Entries follow. Give back exactly the lines starting at the one containing "Task: Open folder to browse other graphic" and ending at the one containing "Viewport: 1512px width, 804px height.", and no other lines.

Dataset excerpts
=== Begin Enclosure ===

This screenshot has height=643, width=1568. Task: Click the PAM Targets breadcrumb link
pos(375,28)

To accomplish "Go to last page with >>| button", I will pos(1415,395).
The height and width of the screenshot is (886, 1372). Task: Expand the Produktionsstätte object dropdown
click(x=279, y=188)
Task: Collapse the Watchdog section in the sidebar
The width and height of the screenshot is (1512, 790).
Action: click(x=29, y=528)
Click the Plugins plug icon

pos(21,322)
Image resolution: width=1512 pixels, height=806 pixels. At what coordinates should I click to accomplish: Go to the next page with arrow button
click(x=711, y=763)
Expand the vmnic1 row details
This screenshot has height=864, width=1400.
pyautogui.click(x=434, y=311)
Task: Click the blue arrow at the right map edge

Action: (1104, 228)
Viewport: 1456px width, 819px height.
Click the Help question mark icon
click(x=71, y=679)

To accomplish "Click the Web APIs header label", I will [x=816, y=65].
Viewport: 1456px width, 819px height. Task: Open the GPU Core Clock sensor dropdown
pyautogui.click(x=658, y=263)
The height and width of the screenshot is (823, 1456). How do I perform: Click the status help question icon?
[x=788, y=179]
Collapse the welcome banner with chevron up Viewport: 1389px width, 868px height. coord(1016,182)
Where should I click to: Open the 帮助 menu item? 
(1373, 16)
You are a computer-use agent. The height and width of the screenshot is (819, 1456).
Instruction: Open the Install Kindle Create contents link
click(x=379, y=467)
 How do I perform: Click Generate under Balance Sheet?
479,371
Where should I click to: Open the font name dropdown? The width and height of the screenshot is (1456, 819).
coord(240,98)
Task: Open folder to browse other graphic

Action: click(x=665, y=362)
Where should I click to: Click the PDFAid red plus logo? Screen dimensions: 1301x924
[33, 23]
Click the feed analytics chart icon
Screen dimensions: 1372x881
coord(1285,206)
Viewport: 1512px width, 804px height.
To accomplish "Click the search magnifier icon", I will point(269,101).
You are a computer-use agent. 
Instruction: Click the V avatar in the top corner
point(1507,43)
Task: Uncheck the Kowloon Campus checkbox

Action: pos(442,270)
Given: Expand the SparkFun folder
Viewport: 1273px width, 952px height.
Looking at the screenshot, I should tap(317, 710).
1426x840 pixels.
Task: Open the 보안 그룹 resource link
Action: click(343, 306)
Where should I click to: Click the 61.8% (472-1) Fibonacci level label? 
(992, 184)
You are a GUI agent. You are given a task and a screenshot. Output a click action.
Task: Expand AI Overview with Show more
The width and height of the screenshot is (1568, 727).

=== End Enclosure ===

■ **Your solution**
Task: Open folder to browse other graphic

Action: click(x=665, y=362)
Where should I click to: Click the PDFAid red plus logo? Screen dimensions: 1301x924
[33, 23]
Click the feed analytics chart icon
Screen dimensions: 1372x881
coord(1285,206)
Viewport: 1512px width, 804px height.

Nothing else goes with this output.